Why can I replace this direct sum isomorphism with an equality?

Question

From Rotman's Algebraic Topology

Theorem: For all $n \ge 0, $ $$\tilde H_n(X) \approx H_n(\tilde S_*(X), \partial)$$ where $\tilde H$ means reduced homology groups.

Proof: There's a short exact sequence $0 \rightarrow \text {ker } \tilde \partial_0 \rightarrow S_0(X) \xrightarrow{\tilde \partial_0} \tilde S_{-1}(X) \rightarrow 0$. If $\alpha \in S_0(X)$ satisfies $\tilde \partial_0(\alpha) = 1,$ then it is easy to see that $S_0(X) = \text{ker } \tilde \partial_0 \oplus \langle \alpha \rangle$ and $\langle \alpha \rangle \approx \Bbb Z.$ But $\tilde \partial_0 \partial_1 = 0 $ implies that $B_0(X) = \text{im } \partial_1 \subset \text{ker } \tilde \partial_0$. Since $S_0(X) = Z_0(X), $ we have:

$(*) \space H_0(X) = S_0(X)/B_0(X) = (\text{ker } \tilde \partial_0 \oplus \langle \alpha \rangle) / B_0(X) $ $\approx (\text{ker }\tilde \partial _0 / B_0(X)) \oplus \Bbb Z = \tilde H_0(X) \oplus \Bbb Z.$

The author then footnotes:

This is a special case of a more general result: If $0 \rightarrow K \rightarrow G \rightarrow F \rightarrow 0$ is exact with $(K \rightarrow G)$ an inclusion with $F$ free abelian, then $G = K \oplus F'$, where $F' \approx F$. Here we present a proof of this special case. If $x \in \text{ker} \tilde \partial_0 \cap \langle \alpha \rangle,$ then $x = m\alpha$ and $\tilde \partial_0(x) = 0 = m$, hence $x=0$; if $\gamma \in S_0(X),$ then $\tilde \partial_0(\gamma)= k$, say, and so $\gamma = (\gamma - k \alpha) + k \alpha \in \text{ker } \tilde \partial_0 + \langle \alpha \rangle$.

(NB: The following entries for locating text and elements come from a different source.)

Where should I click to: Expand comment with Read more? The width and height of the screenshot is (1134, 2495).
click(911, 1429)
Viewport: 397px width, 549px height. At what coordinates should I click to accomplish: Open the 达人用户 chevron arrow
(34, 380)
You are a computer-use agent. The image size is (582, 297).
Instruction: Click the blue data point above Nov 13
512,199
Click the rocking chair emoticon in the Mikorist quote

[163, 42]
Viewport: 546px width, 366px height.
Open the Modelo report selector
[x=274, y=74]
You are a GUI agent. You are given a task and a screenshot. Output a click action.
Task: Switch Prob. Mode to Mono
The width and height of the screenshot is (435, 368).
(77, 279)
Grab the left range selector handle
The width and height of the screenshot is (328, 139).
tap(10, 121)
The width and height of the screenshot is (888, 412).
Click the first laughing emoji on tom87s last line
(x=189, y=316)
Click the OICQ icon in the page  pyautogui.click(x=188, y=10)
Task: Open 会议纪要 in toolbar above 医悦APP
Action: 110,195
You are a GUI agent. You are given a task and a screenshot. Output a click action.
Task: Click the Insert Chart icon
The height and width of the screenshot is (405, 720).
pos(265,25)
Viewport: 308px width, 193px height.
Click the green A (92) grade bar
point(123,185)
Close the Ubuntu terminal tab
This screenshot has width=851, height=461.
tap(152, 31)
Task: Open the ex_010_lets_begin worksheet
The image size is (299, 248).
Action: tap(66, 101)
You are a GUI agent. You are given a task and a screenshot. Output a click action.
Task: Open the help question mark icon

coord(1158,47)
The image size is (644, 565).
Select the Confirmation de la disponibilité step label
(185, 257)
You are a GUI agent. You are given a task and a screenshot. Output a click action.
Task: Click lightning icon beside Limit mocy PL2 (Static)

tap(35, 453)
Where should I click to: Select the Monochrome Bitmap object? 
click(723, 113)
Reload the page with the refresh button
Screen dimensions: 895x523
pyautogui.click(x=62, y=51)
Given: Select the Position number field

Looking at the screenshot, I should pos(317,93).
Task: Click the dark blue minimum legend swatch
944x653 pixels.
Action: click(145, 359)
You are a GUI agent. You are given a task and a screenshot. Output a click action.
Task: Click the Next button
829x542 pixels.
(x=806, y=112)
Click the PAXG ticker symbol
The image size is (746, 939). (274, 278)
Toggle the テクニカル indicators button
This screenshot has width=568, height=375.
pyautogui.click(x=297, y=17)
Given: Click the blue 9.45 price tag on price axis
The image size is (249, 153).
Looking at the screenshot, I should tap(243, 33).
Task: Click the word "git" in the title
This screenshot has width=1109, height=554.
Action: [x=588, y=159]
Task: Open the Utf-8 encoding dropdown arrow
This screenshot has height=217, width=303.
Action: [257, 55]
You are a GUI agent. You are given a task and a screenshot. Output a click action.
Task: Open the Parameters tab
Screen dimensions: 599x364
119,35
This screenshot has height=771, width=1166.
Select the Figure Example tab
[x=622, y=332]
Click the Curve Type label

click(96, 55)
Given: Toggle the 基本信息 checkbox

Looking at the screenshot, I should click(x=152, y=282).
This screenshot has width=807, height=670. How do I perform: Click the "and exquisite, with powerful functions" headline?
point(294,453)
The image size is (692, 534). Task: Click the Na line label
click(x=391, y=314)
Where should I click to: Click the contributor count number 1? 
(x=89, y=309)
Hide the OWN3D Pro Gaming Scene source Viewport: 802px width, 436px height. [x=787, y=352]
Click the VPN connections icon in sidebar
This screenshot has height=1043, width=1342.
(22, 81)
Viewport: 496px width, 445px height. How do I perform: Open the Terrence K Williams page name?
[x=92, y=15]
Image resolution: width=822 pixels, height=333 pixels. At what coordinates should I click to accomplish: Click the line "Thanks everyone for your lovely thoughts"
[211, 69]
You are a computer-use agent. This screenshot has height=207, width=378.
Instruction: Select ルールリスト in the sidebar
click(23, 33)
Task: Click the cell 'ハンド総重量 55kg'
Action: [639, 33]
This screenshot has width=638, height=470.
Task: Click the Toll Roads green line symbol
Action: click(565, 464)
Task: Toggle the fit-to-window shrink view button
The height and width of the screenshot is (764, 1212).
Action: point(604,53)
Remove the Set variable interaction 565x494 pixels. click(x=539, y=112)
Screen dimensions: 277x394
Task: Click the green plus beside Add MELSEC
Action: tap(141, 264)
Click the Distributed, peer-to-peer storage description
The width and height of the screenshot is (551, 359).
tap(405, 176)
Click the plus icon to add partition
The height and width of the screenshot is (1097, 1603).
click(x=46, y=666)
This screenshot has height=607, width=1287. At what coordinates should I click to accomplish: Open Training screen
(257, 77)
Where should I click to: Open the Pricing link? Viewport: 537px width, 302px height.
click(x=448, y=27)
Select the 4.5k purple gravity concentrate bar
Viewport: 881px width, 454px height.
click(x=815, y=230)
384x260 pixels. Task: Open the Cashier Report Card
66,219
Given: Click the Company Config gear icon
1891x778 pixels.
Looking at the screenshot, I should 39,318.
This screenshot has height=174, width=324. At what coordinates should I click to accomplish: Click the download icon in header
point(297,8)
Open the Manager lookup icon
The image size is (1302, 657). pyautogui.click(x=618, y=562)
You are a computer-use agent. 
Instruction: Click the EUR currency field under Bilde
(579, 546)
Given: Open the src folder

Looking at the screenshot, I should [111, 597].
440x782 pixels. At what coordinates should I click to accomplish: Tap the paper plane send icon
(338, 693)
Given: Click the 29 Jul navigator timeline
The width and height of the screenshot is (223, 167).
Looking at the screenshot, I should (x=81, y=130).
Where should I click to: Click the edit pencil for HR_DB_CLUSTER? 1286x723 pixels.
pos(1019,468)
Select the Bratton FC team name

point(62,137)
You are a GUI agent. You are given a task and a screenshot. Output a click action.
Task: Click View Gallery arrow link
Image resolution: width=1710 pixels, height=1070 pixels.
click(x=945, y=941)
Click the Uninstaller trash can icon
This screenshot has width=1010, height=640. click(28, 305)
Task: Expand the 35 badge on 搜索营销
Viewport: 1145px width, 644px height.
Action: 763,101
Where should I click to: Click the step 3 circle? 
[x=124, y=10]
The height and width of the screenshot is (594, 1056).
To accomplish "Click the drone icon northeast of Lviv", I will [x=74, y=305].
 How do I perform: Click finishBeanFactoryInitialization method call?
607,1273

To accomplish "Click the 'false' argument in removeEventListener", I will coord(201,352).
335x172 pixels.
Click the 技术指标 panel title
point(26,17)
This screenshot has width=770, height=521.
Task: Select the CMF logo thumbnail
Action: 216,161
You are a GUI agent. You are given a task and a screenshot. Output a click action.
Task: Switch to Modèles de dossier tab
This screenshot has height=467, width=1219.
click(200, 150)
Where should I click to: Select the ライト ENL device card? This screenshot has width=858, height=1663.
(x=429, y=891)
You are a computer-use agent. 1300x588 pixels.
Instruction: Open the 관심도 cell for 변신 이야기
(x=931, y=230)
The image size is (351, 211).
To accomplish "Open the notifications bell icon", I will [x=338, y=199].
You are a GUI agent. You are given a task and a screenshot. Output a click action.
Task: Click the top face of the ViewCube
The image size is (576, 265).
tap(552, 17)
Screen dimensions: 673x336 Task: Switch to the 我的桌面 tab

But I'm a little confused on the notation here. I see that in the footnote the author shows that $S_0(X) = \text{ker } \tilde \partial_0 + \langle \alpha \rangle \approx \text{ker } \tilde \partial_0 \oplus \langle \alpha \rangle$, which implies that $S_0(X) \approx \text{ker } \tilde \partial_0 \oplus \langle \alpha \rangle$. But in the proof of the theorem the author states that explicitly $S_0(X)$ is exactly equal to $\text{ker } \tilde \partial_0 \oplus \langle \alpha \rangle$.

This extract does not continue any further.